We are using Dremio with S3 compatible storage as datasource. Our datasets on Datalake updates(appends/overwrites new files) for every 3hrs. To reflect the new files on Dremio PDS, we are refreshing the metadata with the below query after every write operation to the source.

ALTER PDS <PHYSICAL-DATASET-PATH> REFRESH METADATA

But it is taking around 15mins to refresh the metadata. The data size of dataset is ~100GB.

I am not sure why it is taking more than 15mins just to refresh the metadata. Is it expected or is there any alternative for refresh metadata?

Note: I even tried the Forget metadata and recreate PDS through API. Recreation of PDS took the same time (18mins)

Hi, I’m very interested in this too. My team always used an attached disk storage (EBS on AWS) as data source but our goal is to move to S3 as data grow. We have now almost 400 GB of parquet partitioned data and yes, the problem you noticed is one of the biggest problems we are facing and is preventing us to move toward S3 with Dremio. If the data source is the disk, then the metadata refresh takes just a few seconds, but if we use S3 it takes 15 to 20 minutes (same data replicated on S3). Our case is even worse, since the data is updated asynchronously by other processes and can change very quickly. We also want to read the new data after a few minutes and this is not possible giving the metadata refresh delay (and during metadata refresh you should not write/read data…).
Things become weird when you modify or delete a file that already exists… Dremio by default caches locally the data from S3 so you keep getting old data from your query even if the data has been updated or removed, until you run a refresh metadata. You can of course disable the caching but this solves only the updated data case, if you delete a file from the collection you must refresh metadata as soon as possible to be sure that Dremio does not fail with a “NoSuchKeyException” when attempting to read the source object.

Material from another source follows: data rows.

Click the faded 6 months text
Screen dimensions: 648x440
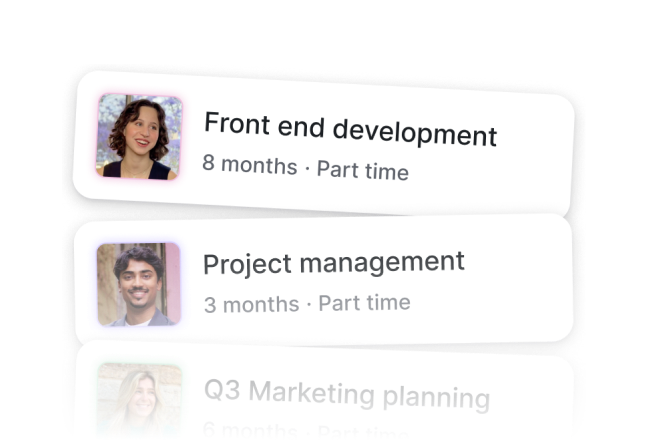click(x=250, y=430)
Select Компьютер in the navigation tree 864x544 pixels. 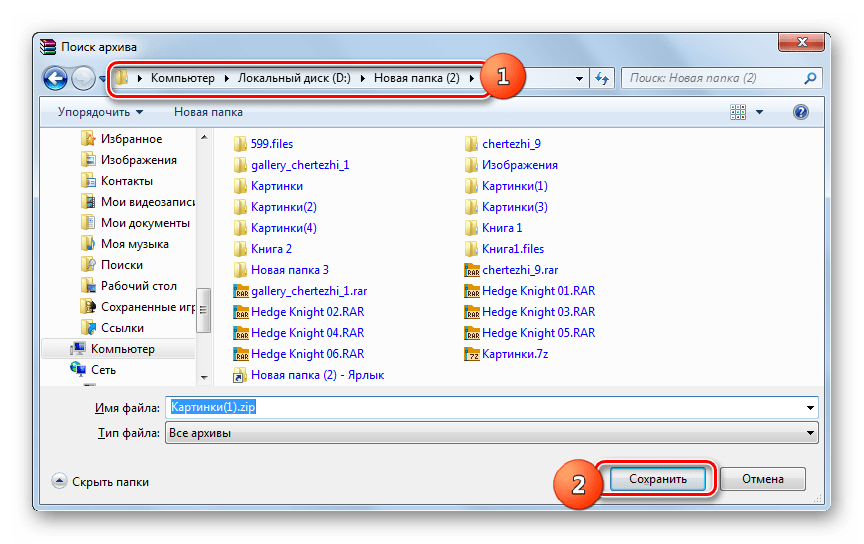[122, 349]
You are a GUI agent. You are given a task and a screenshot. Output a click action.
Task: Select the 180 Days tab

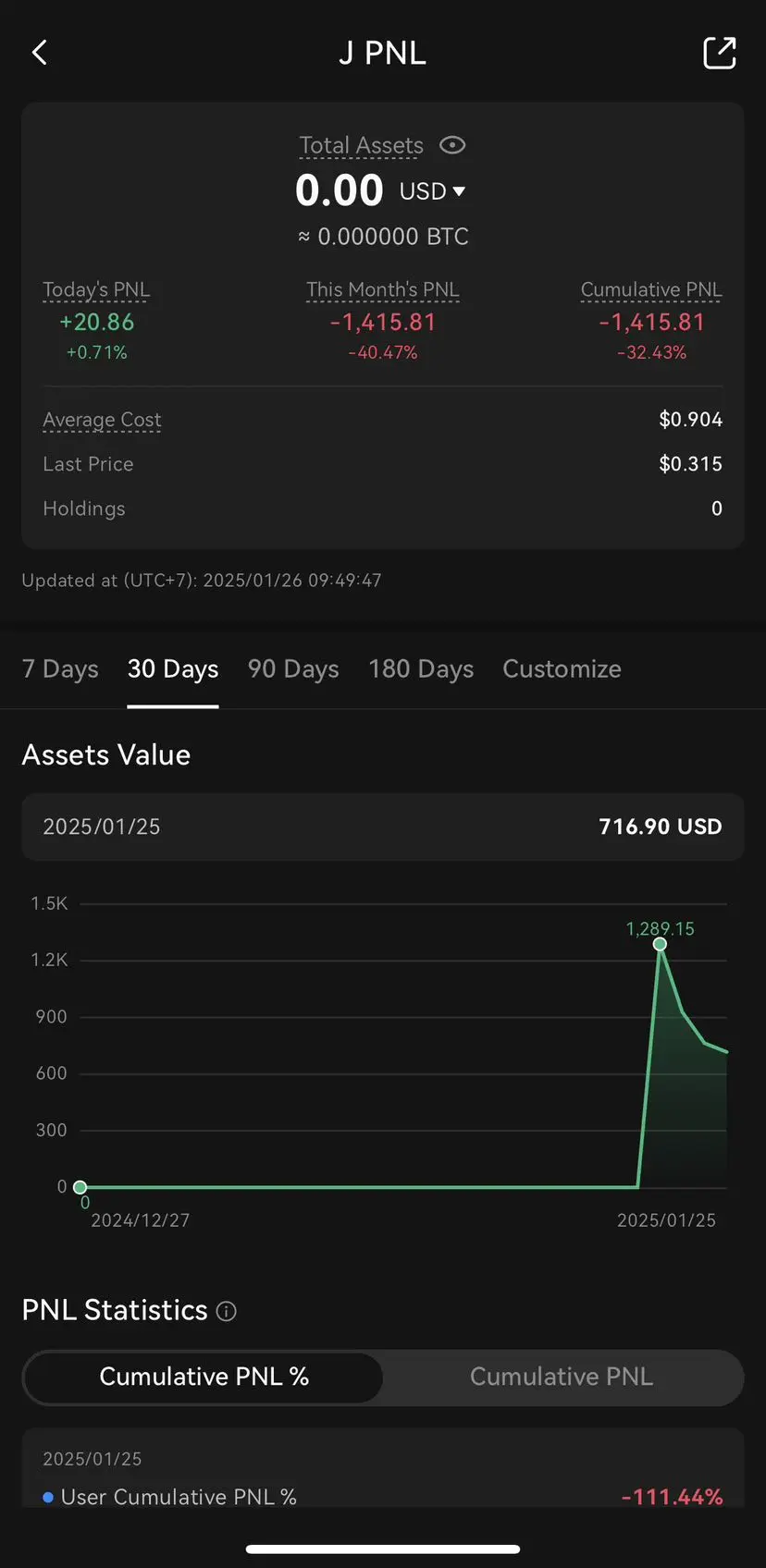click(x=421, y=668)
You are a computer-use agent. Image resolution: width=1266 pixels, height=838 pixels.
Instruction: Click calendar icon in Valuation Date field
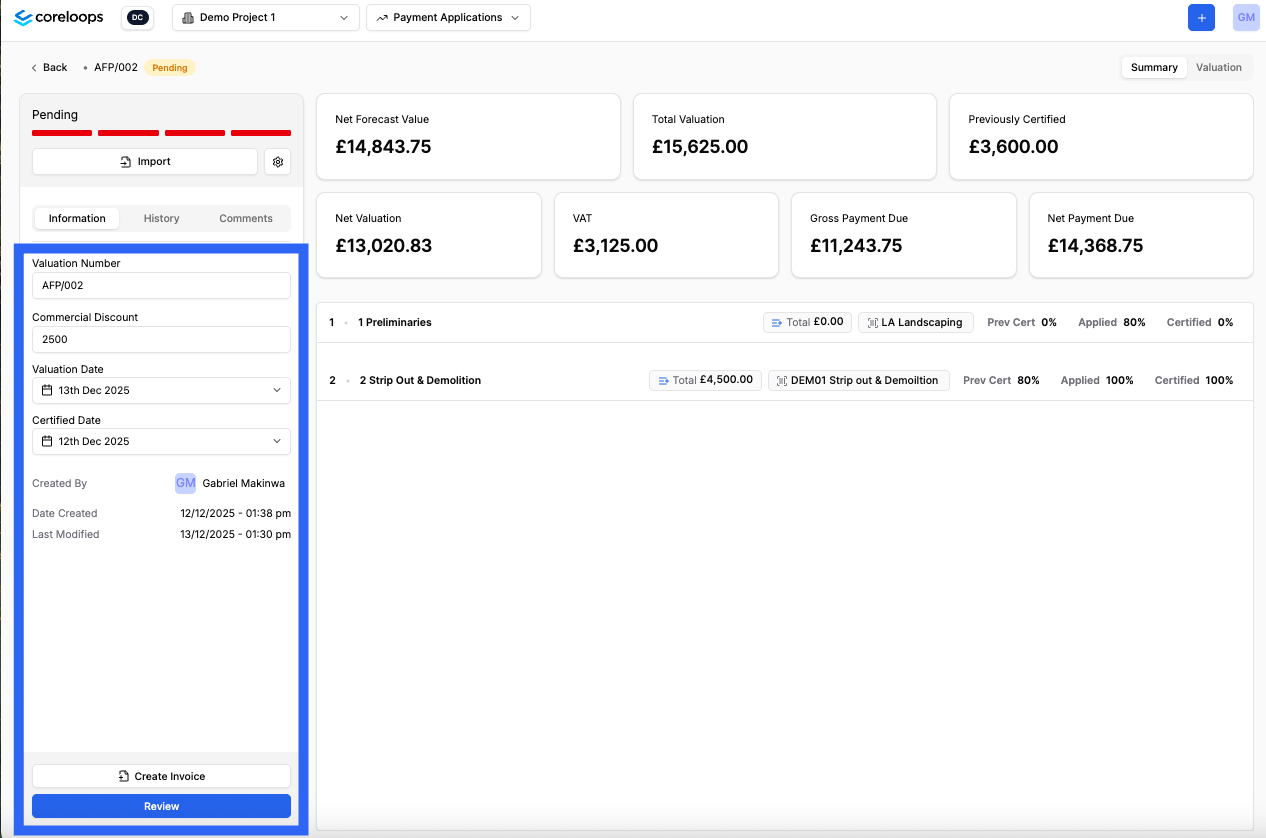47,390
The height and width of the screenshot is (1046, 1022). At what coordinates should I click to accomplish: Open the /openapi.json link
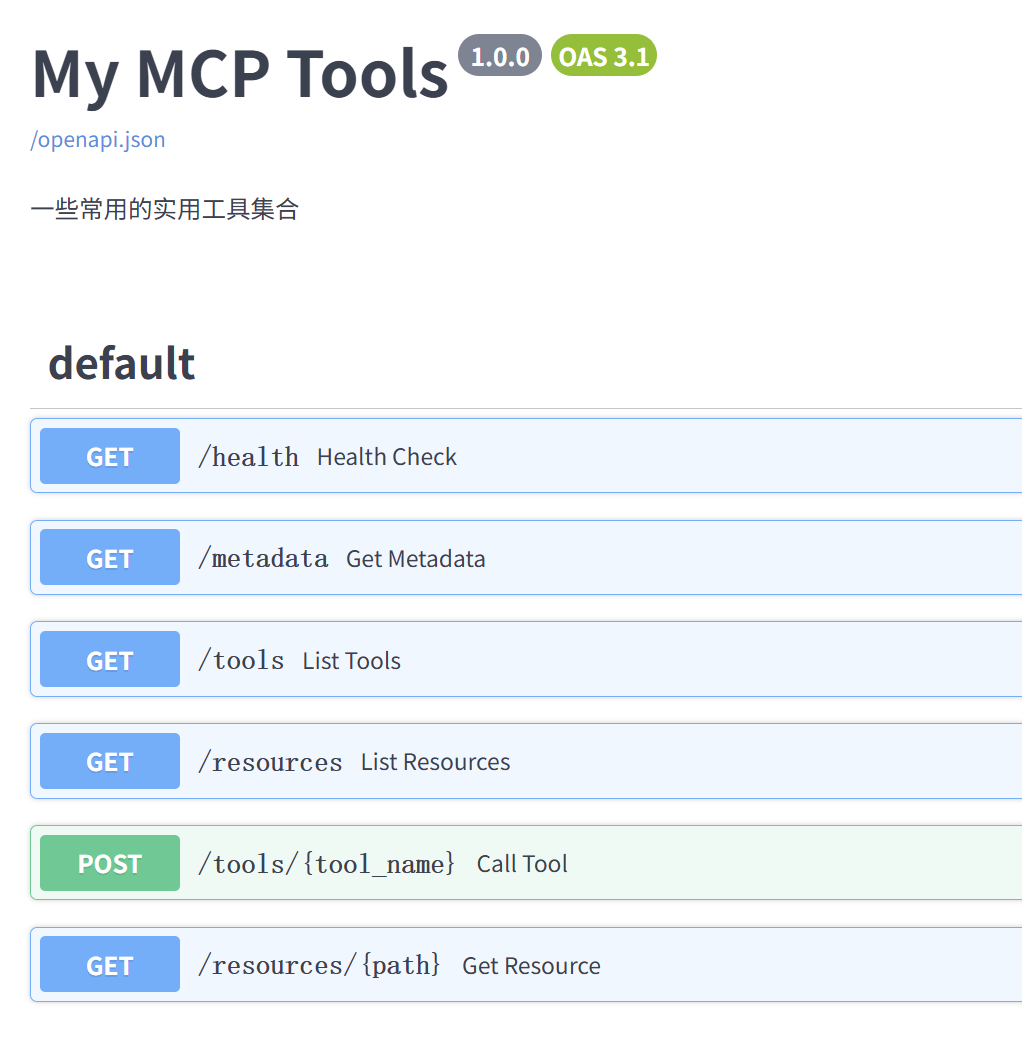(98, 139)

I think that the functionality that Dremio is really missing is a procedure to tell the metastore what single files in the collection have been updated or removed (please someone tell me if such procedure already exists). I saw this available in other engines like PrestoSQL that we found also more resilient and coherent to data updates not showing the problems listed before (we are reconsidering it right now…). Funny thing is… yesterday I read a Dremio-Presto comparison (edited by Dremio) and Dremio seems indeed faster in many ways, but I wonder if all the caching and the strict metadata handling have a part in defining this performance difference.

2 Likes

@Narendra1154,

What is the S3 compatible source? Is the long metadata refresh only observed for the S3 compatible source?

What version of Dremio are you using?

@Luca,
Same question for you: what version of Dremio are you experiencing the issue with?

@ben This is a problem we have since the first versions (we adopted Dremio a couple year ago). Now I’m testing with the latest community release 4.6.1. Parquet are written with pyarrow (version >=0.14) and are snappy compressed. The same data on disk get metadata refresh in 15 seconds, on S3 it takes about 30 minutes. This is the reason why we are still using EBS as storage, but we must move to S3 soon. Disk storage anyway has another problem: if you modify a parquet inside the PDS you must refresh metadata before querying otherwise Dremio may fail the query with a “magic number” error, the same does not happen on S3 (as stated in my previous post).

@ben,

The S3 source format is parquet, partitioned by a column. We are using an enterprise edition - 4.3.1.

Is there a way, where Dremio PDS can automatically read all the files under folder, say something like <folder_name>/* so that anytime a new file is added, we don’t have to do a refresh.

What we observed is that, on overwriting, if the file names are same, we don’t need to refresh metadata. this is needed only if we have new filenames coming up.
I understand that refresh metadata, also does collect some stats like count etc, which takes more time.
Is there a service, where it just recognizes the newly added files?

@ben
S3 compatible source: IBM CloudObjectStorage
Dremio Version: 4.3.1(Enterprise Edition)

We don’t have other sources. So, I didn’t test with other sources

Time taken for reflection refresh also increases if it is done after executing

ALTER PDS <PHYSICAL-DATASET-PATH> REFRESH METADATA

Any other way to update the metadata without increasing the Reflection refresh time.